(Collected data entries)
Start of Block
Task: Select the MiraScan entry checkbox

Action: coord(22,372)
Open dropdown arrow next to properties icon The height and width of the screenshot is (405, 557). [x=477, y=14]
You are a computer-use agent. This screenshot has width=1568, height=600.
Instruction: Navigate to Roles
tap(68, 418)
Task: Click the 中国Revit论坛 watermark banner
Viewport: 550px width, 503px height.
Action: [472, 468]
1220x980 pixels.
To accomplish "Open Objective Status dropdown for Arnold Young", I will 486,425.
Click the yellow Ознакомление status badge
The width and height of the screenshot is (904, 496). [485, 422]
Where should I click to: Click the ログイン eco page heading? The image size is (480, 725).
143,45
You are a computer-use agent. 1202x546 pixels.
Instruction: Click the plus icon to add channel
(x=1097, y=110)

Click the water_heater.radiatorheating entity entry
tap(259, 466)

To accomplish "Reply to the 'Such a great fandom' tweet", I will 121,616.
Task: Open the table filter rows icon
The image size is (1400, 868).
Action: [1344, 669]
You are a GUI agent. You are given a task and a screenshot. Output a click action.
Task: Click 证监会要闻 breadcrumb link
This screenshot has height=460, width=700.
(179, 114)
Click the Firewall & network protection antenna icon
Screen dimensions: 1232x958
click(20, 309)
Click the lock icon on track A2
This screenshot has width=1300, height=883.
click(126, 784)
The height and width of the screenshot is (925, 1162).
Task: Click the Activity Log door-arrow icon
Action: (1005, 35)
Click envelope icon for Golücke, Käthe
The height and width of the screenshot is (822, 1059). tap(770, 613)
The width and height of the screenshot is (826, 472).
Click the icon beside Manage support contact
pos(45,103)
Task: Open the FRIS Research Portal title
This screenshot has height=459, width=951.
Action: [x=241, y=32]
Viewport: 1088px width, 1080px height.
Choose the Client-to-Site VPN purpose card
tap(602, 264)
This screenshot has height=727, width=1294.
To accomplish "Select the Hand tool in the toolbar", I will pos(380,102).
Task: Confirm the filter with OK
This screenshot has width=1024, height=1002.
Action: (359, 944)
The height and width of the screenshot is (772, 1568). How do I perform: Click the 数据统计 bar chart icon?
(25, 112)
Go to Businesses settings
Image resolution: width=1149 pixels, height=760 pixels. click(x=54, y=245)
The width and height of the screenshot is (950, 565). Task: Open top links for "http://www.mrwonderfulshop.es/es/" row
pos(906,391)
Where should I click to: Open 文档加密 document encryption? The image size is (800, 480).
End of Block
▸ Your instructions: In the lines above, find each one with "filter" and list it.

▸ Task result:
Task: Open the table filter rows icon
Task: Confirm the filter with OK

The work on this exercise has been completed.